According to the SEC complaint, “Johnston concealed his separate role as a hedge fund consultant and obtained confidential information about anticipated FDA approvals for companies to produce enoxaparin, a generic drug that helps prevent the formation of blood clots.” The Regulatory Affairs Profession Society (RAPS) reported that Johnston allegedly funneled to one of the hedge fund managers the details of his conversations with FDA personnel, including a close friend he mentored during his time at the agency and who still currently works with the agency.

“Between late 2009 and early 2010, Johnston learned from an Office of Generic Drugs (OGD) Division Director, who was a friend and former mentee to Johnston and with whom Johnston had a decades-long close and personal relationship, that an enoxaparin ANDA [abbreviated new drug application] was ‘moving’ toward approval, meaning that OGD’s approval was becoming more imminent,” according to the complaint. “Johnston was immediately aware, upon learning this information, that he had received valuable nonpublic information. In particular, Johnston knew that the approval of an enoxaparin ANDA was valuable news because it would be the first time a generic counterpart to the brand-name drug Lovenox was approved.”

Johnston has pleaded guilty, according to prosecutors cited by Bloomberg.

Previous FDA Insider Trading

FDA deals with nonpublic information, and, reported RAPS, as many FDA employees formerly worked in industry and vice versa, this isn’t the first time an FDA official has been charged with insider trading. In 2012, Cheng Yi Liang, a former FDA chemist was sentenced to five years in prison for engaging in insider trading on multiple occasions based on material, nonpublic information he obtained in his capacity as an FDA scientist.

In 2014, FDA Deputy Commissioner for Operations and COO Walter Harris testified before the House Committee on Oversight and Government Reform about monitoring FDA personnel’s use of the agency’s IT systems, saying, “FDA personnel are permitted access to information provided to the Agency by medical product sponsors and others and are required to maintain the strict confidentiality of that information.”
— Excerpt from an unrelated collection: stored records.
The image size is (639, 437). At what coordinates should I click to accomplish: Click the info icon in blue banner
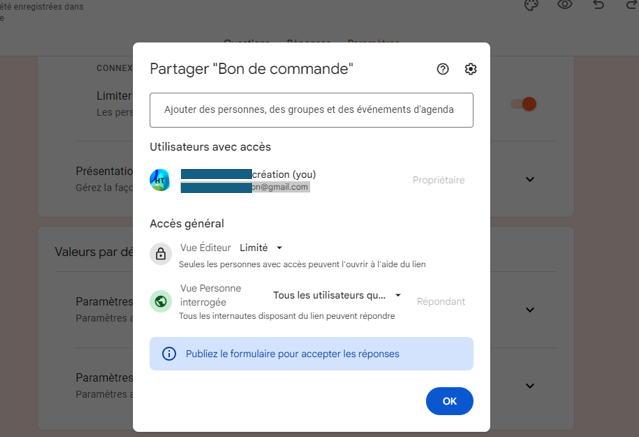pyautogui.click(x=169, y=354)
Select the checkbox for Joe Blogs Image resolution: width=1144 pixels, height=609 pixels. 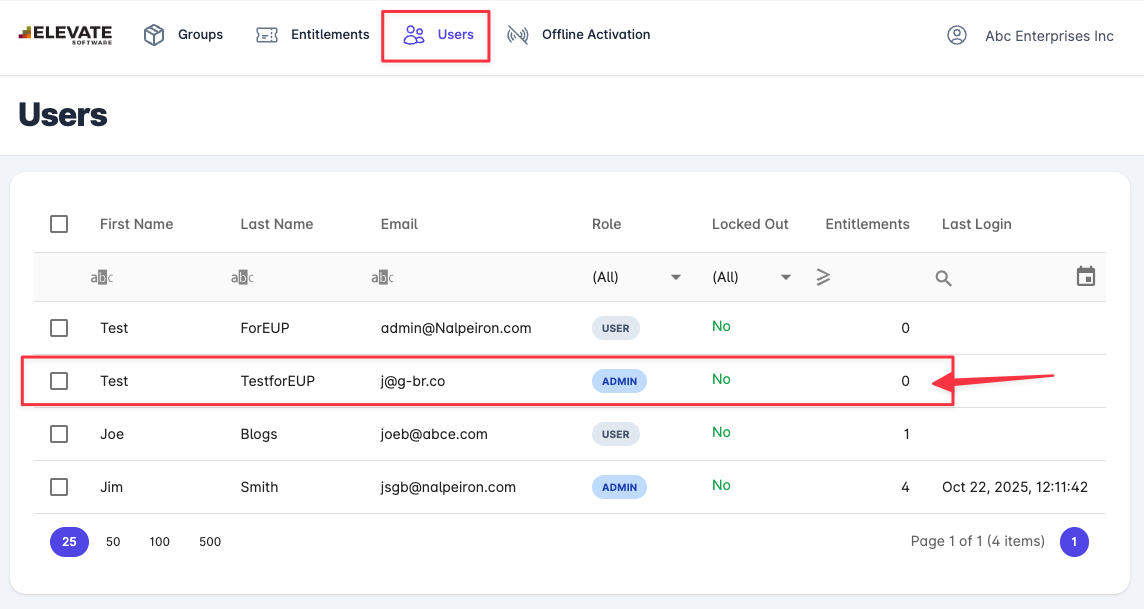point(59,434)
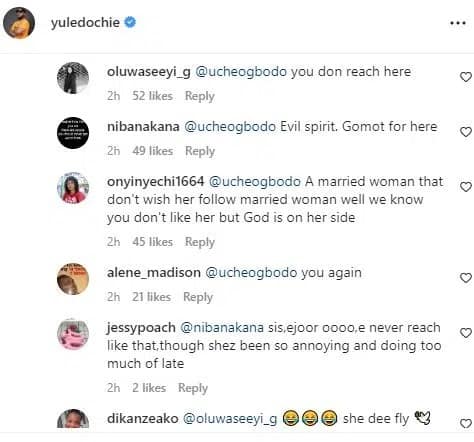Like oluwaseeyi_g's comment with heart icon

click(x=466, y=77)
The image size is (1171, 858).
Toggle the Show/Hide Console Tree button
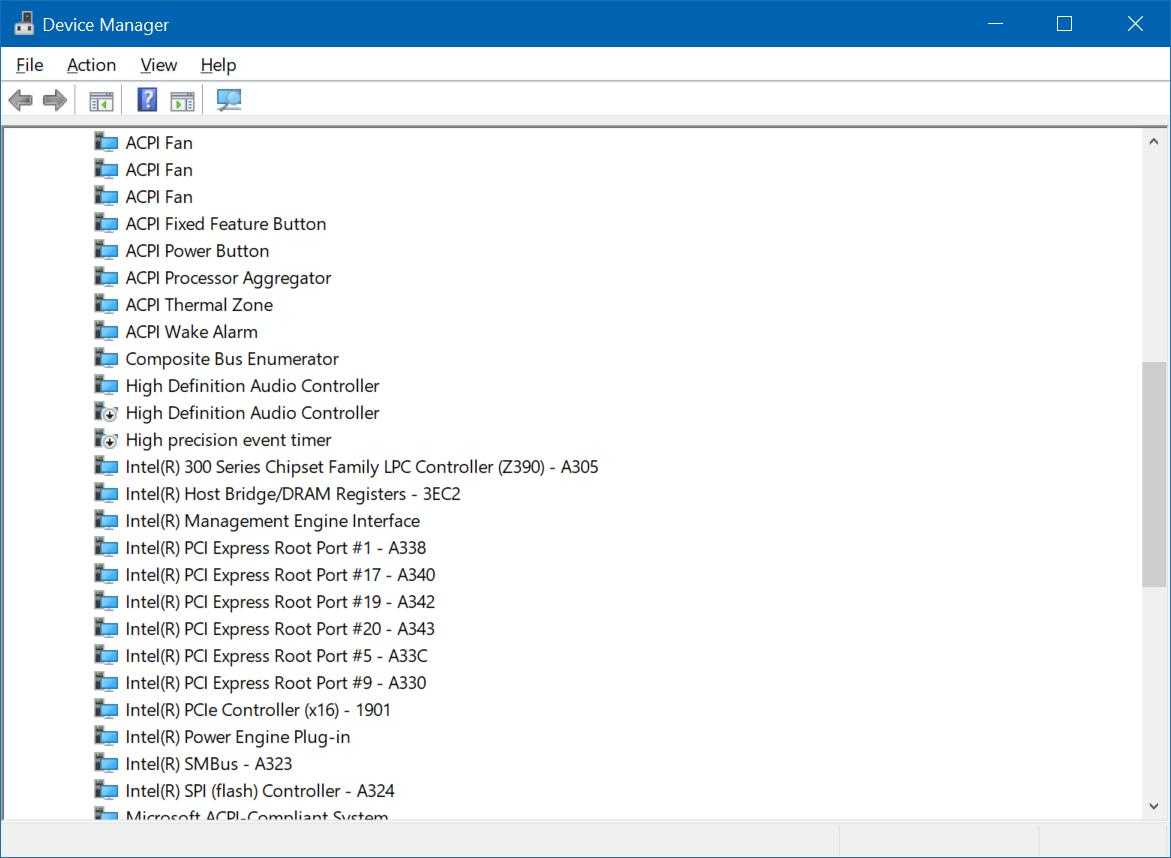click(x=101, y=100)
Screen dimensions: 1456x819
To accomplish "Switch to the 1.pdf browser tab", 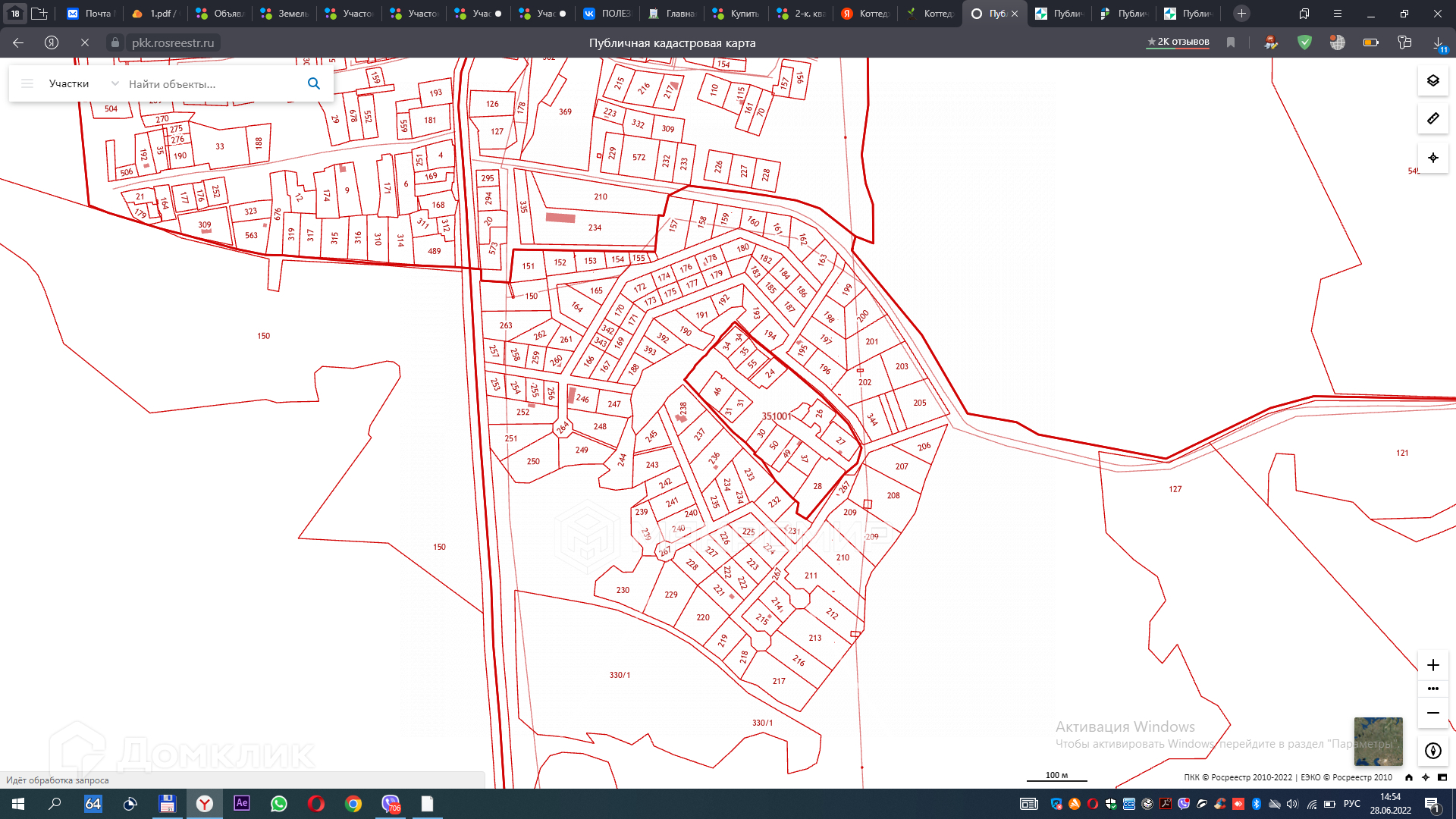I will pyautogui.click(x=155, y=14).
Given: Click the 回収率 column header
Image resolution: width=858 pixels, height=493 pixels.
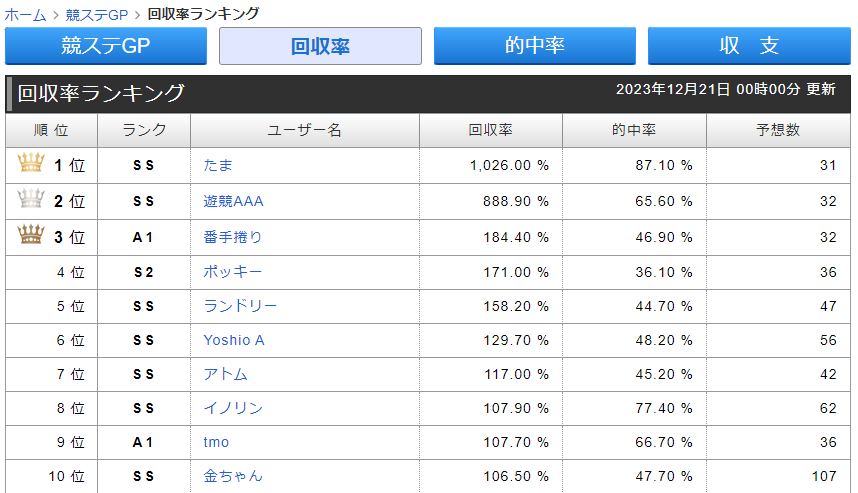Looking at the screenshot, I should pyautogui.click(x=490, y=131).
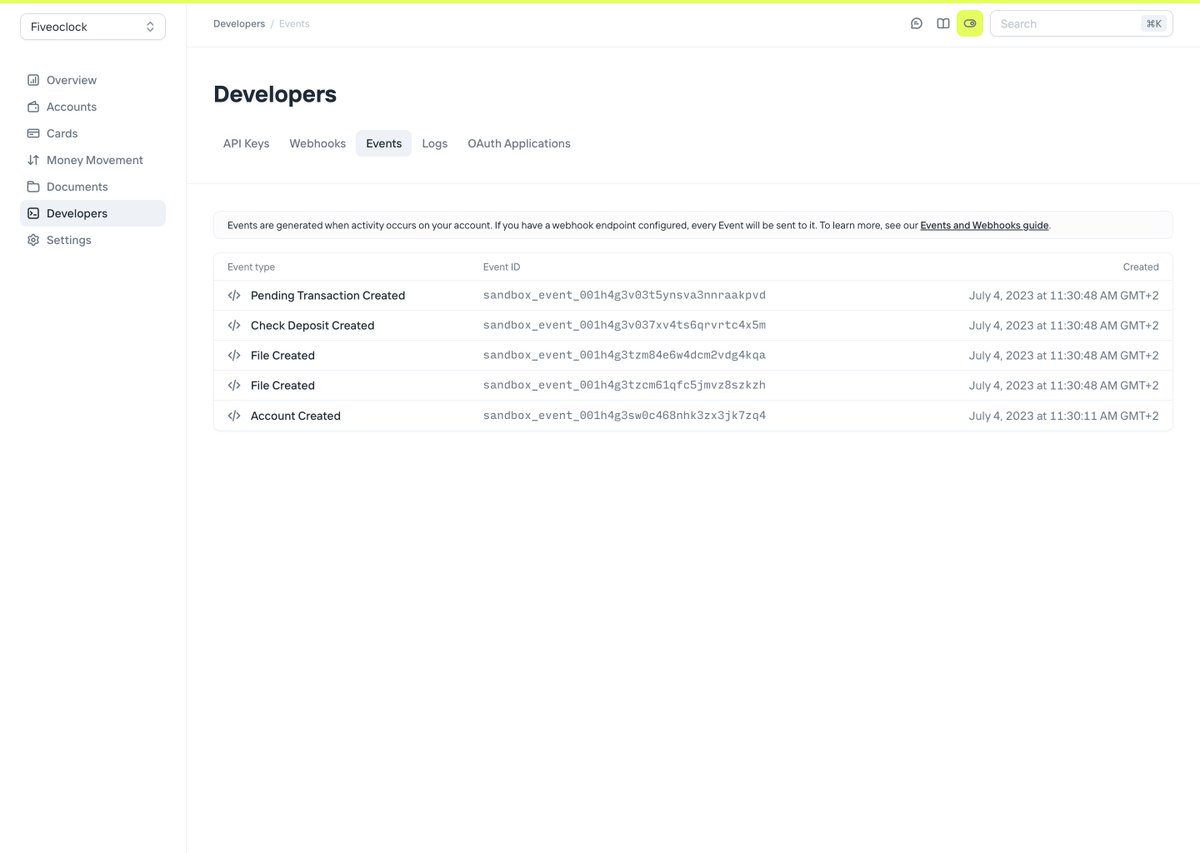Open the Overview page via chart icon
Image resolution: width=1200 pixels, height=853 pixels.
click(x=34, y=80)
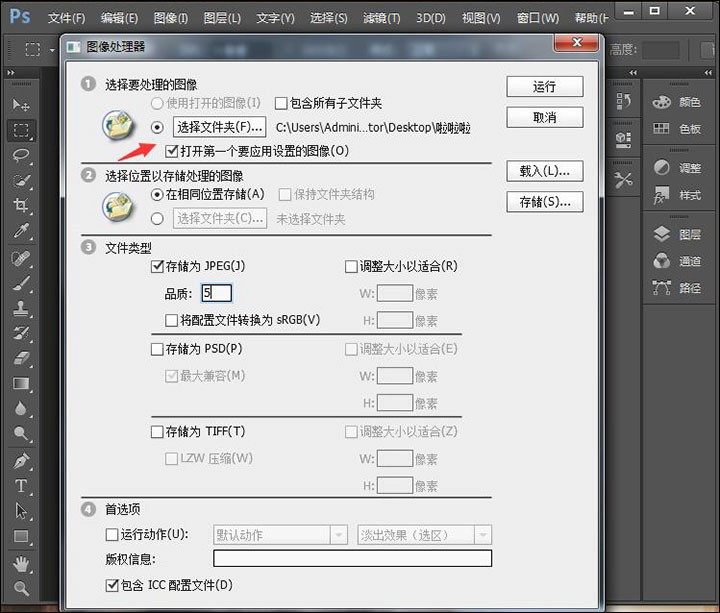Select the Eyedropper tool
Screen dimensions: 720x613
pos(20,230)
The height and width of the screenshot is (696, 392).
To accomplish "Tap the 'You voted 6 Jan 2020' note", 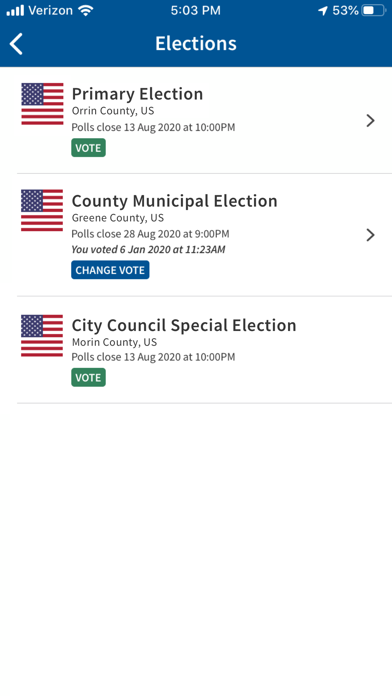I will (x=148, y=249).
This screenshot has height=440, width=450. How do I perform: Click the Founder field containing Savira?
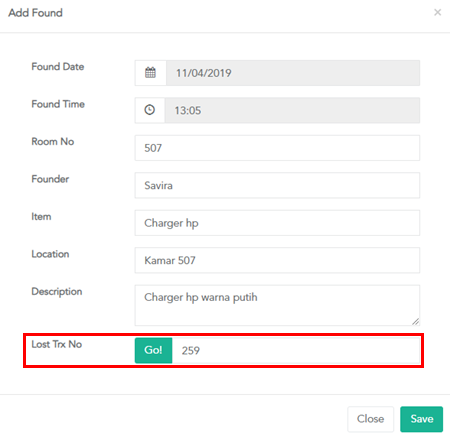277,185
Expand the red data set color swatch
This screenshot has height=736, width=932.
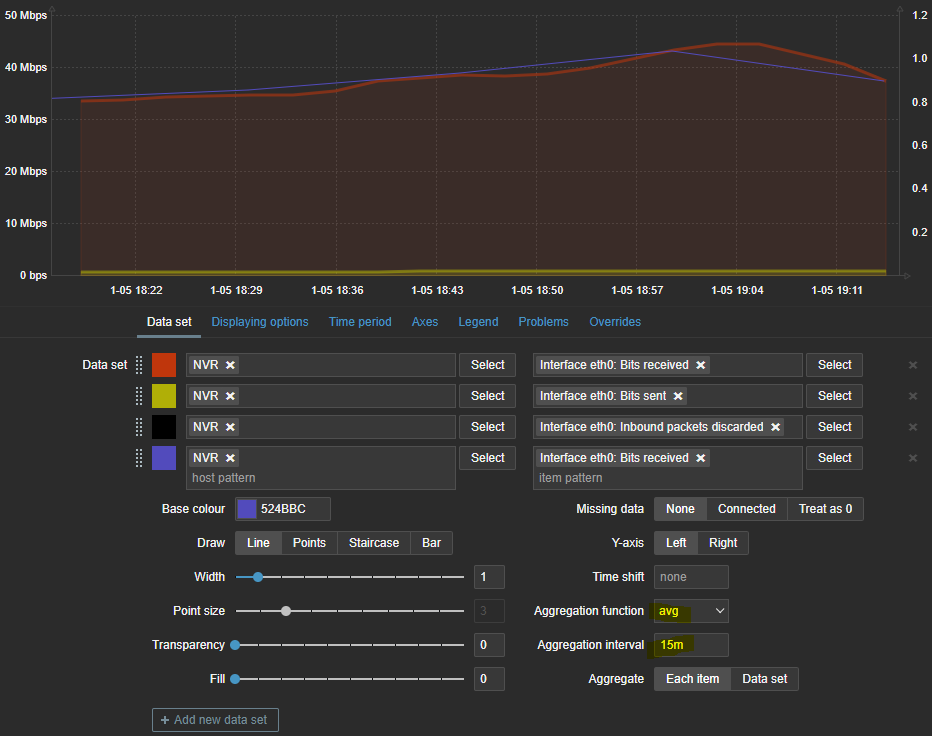coord(164,365)
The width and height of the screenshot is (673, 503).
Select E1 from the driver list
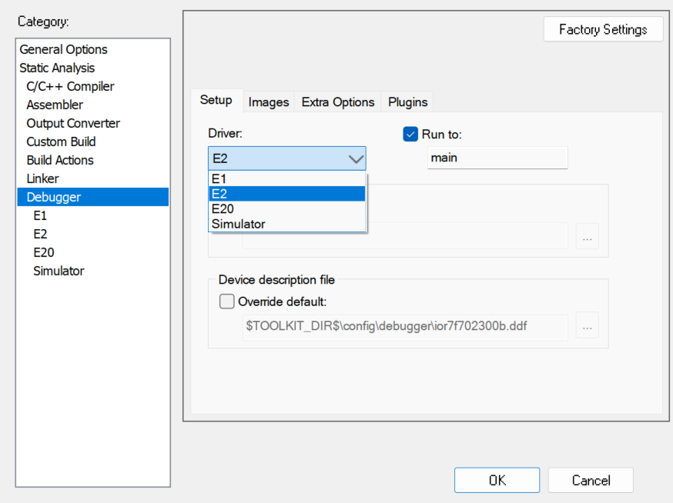point(286,179)
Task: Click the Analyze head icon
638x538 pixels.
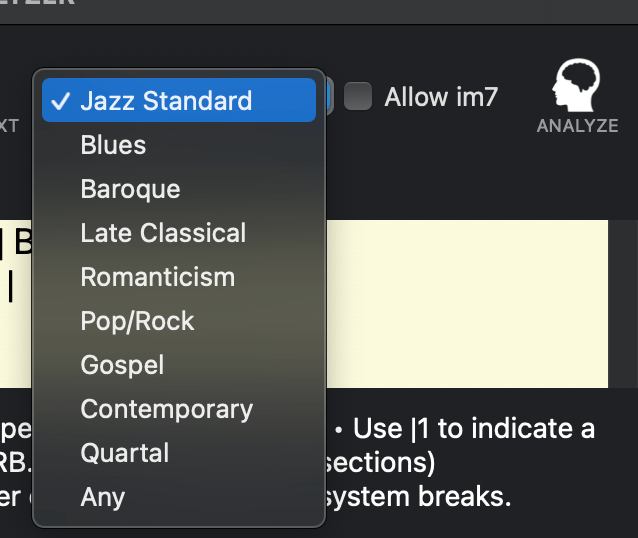Action: (x=577, y=87)
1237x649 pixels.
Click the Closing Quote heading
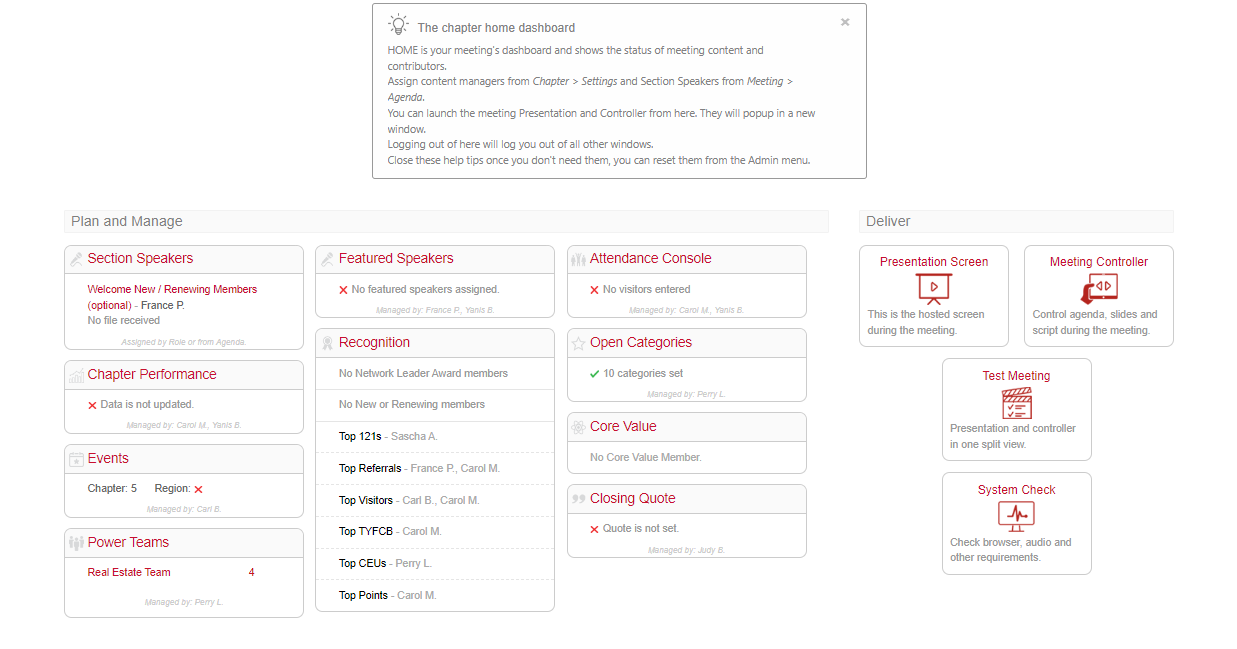[632, 498]
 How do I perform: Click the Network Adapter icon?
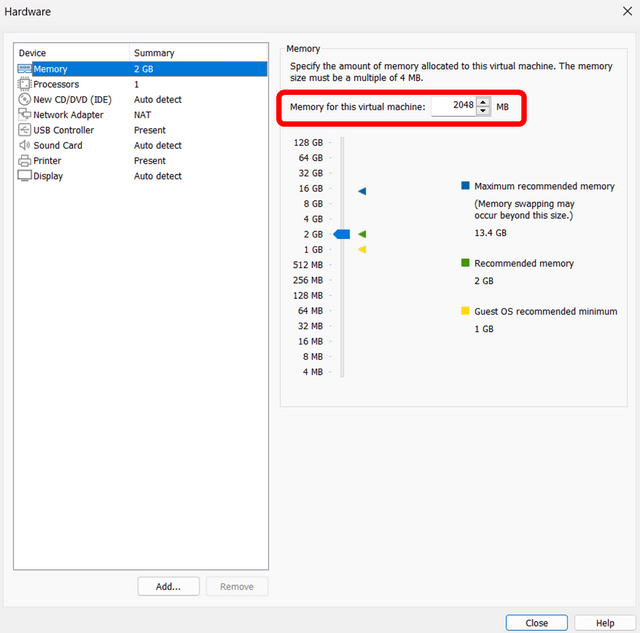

According to federal prosecutors, the hedge fund managers, Sanjay Valvani and Christopher Plaford executed stock trades based on the insider information while employed as Visium Asset Management hedge fund managers. Plaford has also reportedly pled guilty.

What is unknown at this time is the identity of the FDA employee who shared the confidential information with Johnston. An FDA spokesperson reportedly declined to comment for news stories of the scheme, which allegedly lasted from about 2005 through 2011.

The agency must investigate this leak and offer a transparent explanation to assure the public that its secrets are safe.